Furthermore, the proposed method has been designed to be easily reproducible and adaptable to future updates of both census tract maps and ZBS. The code and materials. used are available under an open source license (CC-BY 4.0 International) in a GitHub repository, promoting transparency and collaboration in the scientific community.
In essence, this solution provides a robust and reliable method that systematically connects socioeconomic and health data, laying the foundation for more accurate research and more informed decision making. We hope that this resource encourages the inclusion of the large-scale socioeconomic perspective in health services research, contributing to system improvement and the promotion of equity. From this forum we encourage all readers to take a look at the repository and use the tools they provided for their future research in this area.

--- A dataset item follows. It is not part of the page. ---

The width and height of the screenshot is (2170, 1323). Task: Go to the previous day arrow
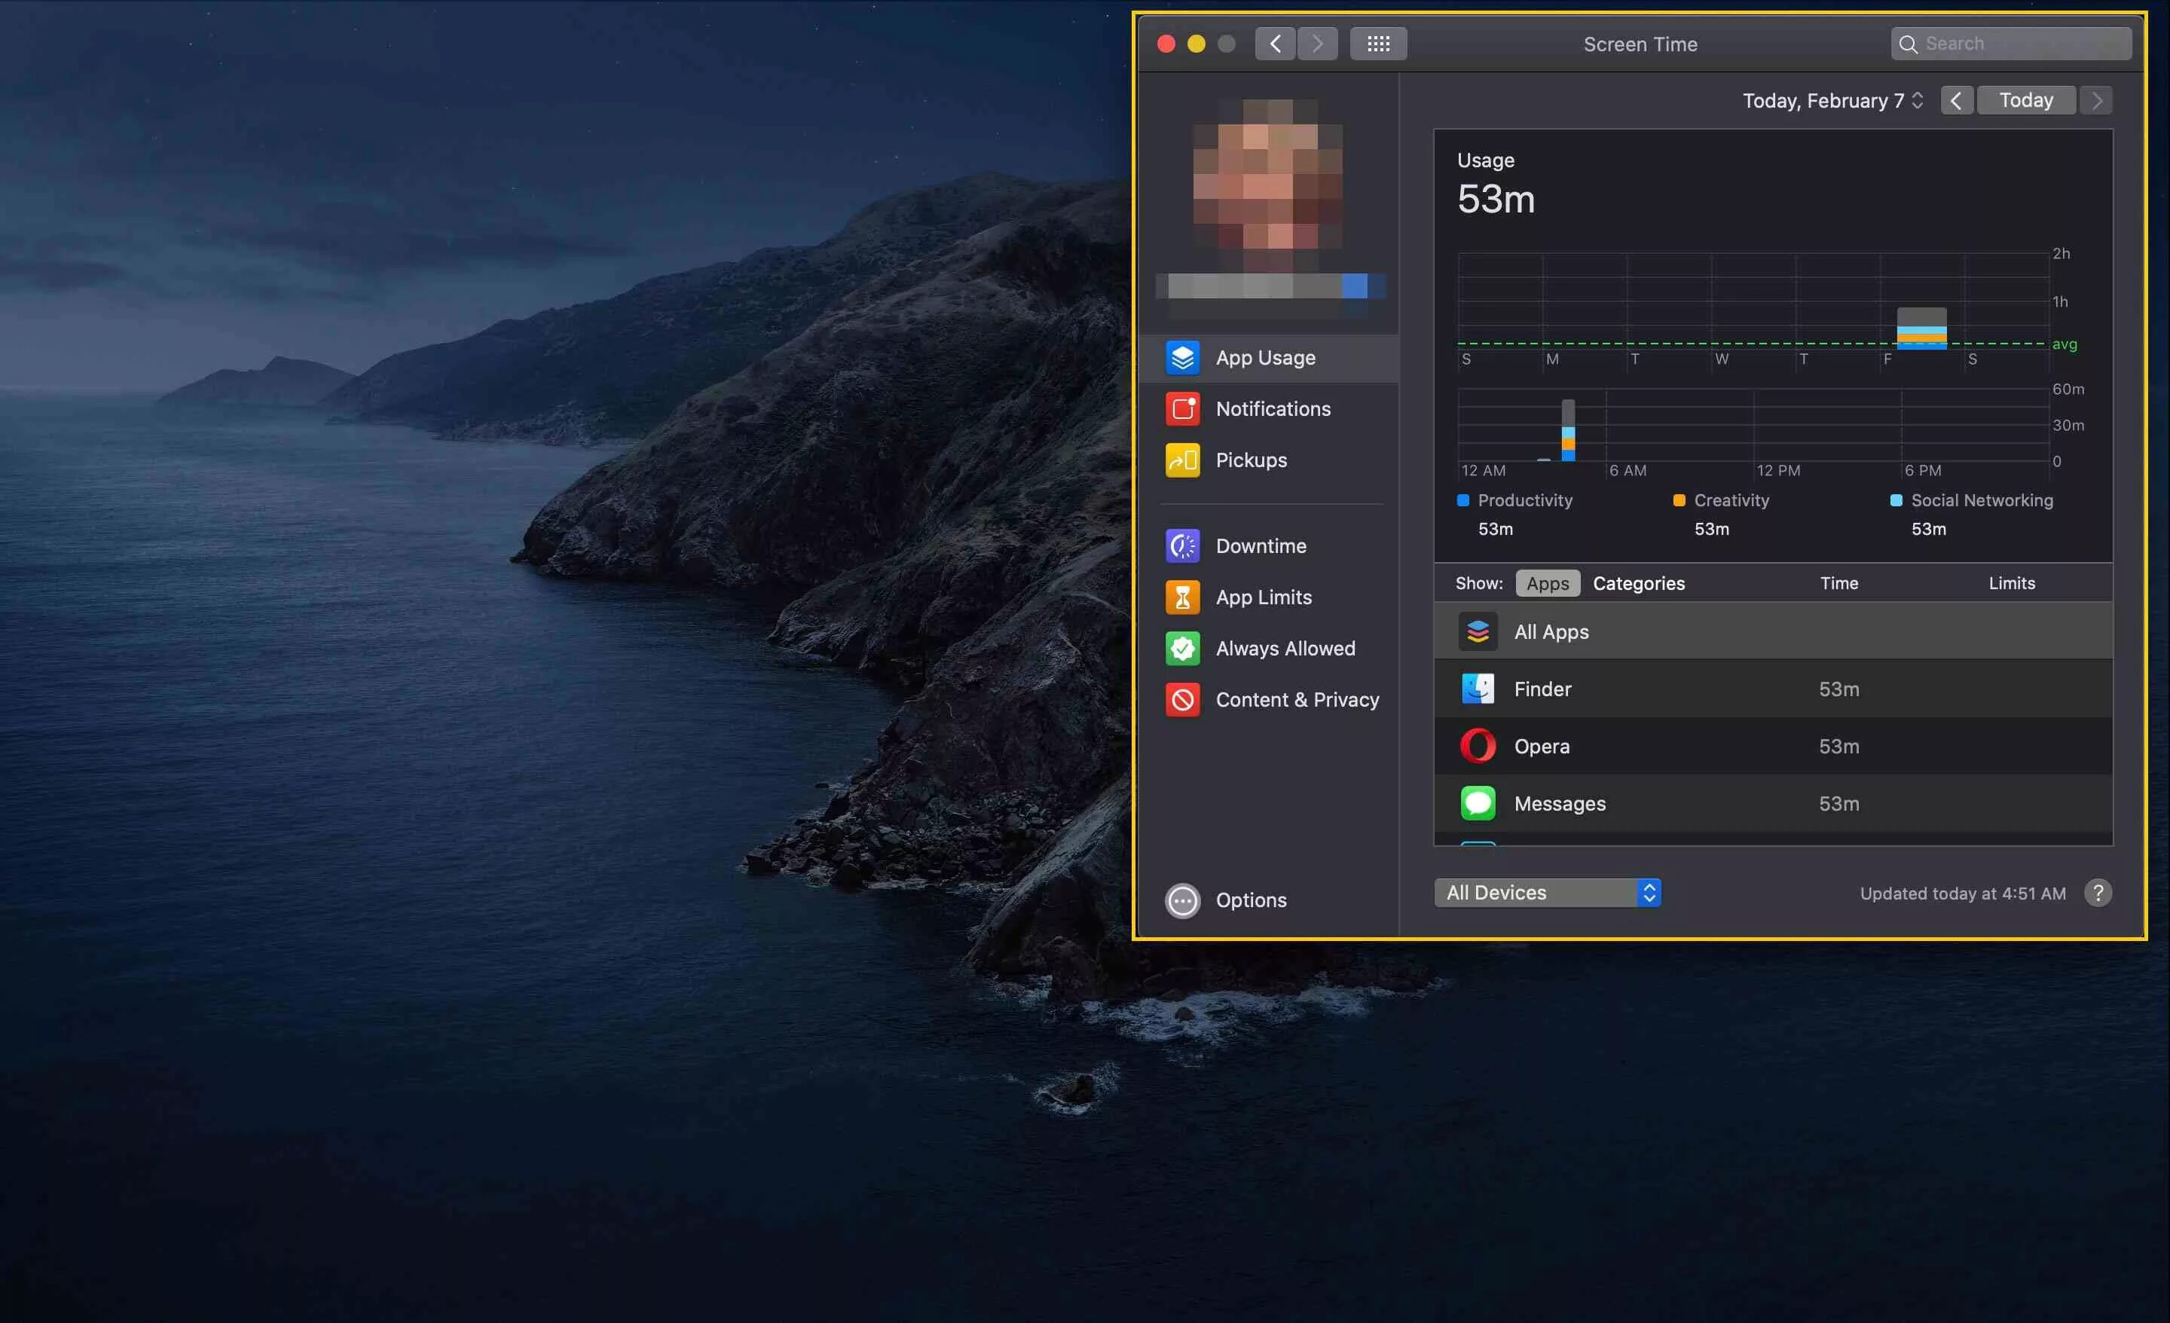pos(1956,100)
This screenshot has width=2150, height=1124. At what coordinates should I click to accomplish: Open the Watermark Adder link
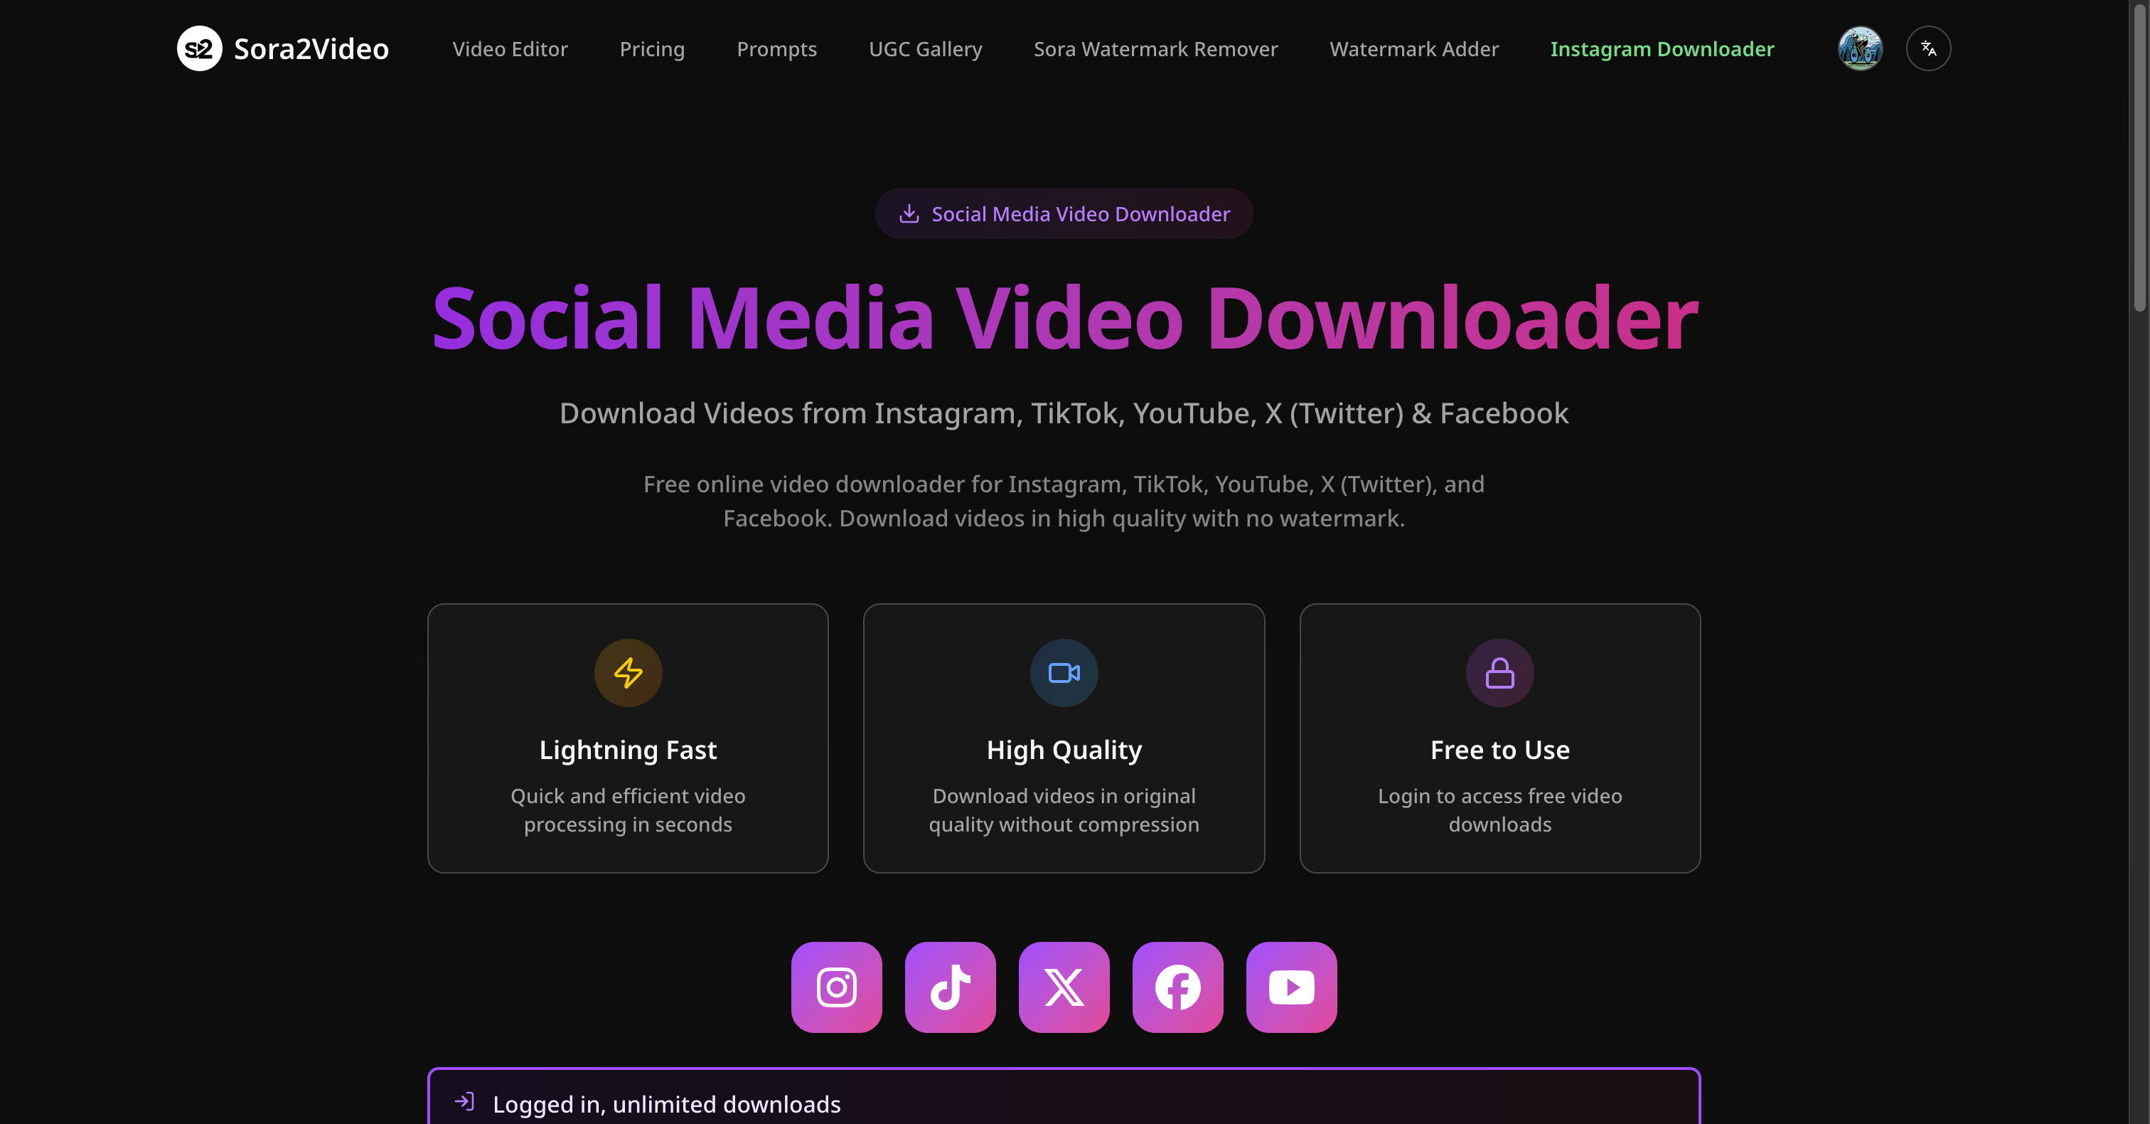click(x=1414, y=49)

Santiago Royo Sierra (Aragonese Institute of Health Sciences, IACS), presenting their work at the last XIV EvaluAES Workshop in Santander.

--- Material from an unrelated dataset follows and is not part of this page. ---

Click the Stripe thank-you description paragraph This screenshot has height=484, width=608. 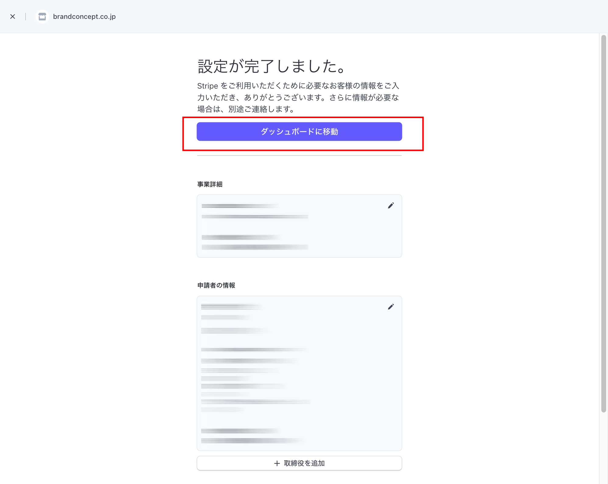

Comments (Olga de Cos Guerra)
The aforementioned contribution represents a contribution of interest in four fundamental axes. The study stands out, first of all, for its methodological contribution, since the authors propose an automated, updateable and exportable methodological gateway for the assignment of statistical data referring to a census unit (section) that is transferred to the health management unit (ZBS). Secondly, this study represents a notable contribution if it is contextualized in the National Public Health Strategy (2022), which incorporates references to the importance of the social determinants of health for equity in health matters. Thus, the commented study presents points of convergence with the article by C. Bentué and I. Quílez (2023) where the authors harmonize sociodemographic data at the ZBS level, using a spatial overlap method to generate a synthetic index of social vulnerability for the elementary health management units of the Spanish autonomous communities.
Olga de Cos Guerra (University of Cantabria), commenting on the work in the past XIV EvaluAES Workshop in Santander.
At the same time, the challenge of health equity is often made difficult by the circumstances associated with demographic and social change, with populations experiencing an aging process that can lead to special needs in certain detailed areas (such as neighborhoods in urban centers). In this context, having harmonized census data at the health unit level opens important opportunities for sociodemographic analysis and diagnosis that can help prevention and resource management based on real needs with a multi-scalar perspective. In this way, another aspect of the aforementioned study is valued, which is its interest for prevention and management, in line with the concept of geoprevention to advance spatially differentiated strategies that contribute to the design of more effective actions (De Cos et al., 2021).
If research and transfer necessarily go hand in hand, and feed each other synergistically, this contribution – aligned with the opening of geographical data to society initiated with the INSPIRE Directive (2007/EC)– shares its harmonized cartographic database with the community under an open source license in the research group’s GitHub repository Data science for health policies and services. From this cartographic base, the community will be able to advance in the sociodemographic research of the health management units, integrating the layer in a geographic information systems (GIS) environment and launching the geoprocesses and spatial analysis operations for progress, based on what the aforementioned contribution provides.
Finally, it should be noted that this work was also presented at the XLIV AES Conference, held in June 2025 in Madrid, and won the award for best oral communication.
Santiago Royo Sierra being awarded for the best oral communication. XLIV AES Conference.